Task to complete: Only the lines from the one containing "This screenshot has" through the one containing "1841x1150 pixels." should be printed, exactly as they appear below, with both ends included.

Excerpted data:
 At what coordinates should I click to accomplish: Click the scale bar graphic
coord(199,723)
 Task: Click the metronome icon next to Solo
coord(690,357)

--

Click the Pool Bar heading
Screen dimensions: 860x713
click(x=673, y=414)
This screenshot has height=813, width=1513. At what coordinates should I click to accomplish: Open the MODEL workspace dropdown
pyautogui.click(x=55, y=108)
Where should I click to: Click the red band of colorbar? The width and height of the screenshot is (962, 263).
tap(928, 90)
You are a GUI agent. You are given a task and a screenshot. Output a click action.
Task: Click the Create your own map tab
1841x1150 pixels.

Task response:
This screenshot has height=813, width=1513. At what coordinates should I click to accomplish: Open the MODEL workspace dropdown
pyautogui.click(x=55, y=108)
Where should I click to: Click the red band of colorbar? The width and height of the screenshot is (962, 263).
tap(928, 90)
You are a GUI agent. You are given a task and a screenshot. Output a click action.
Task: Click the Create your own map tab
1841x1150 pixels.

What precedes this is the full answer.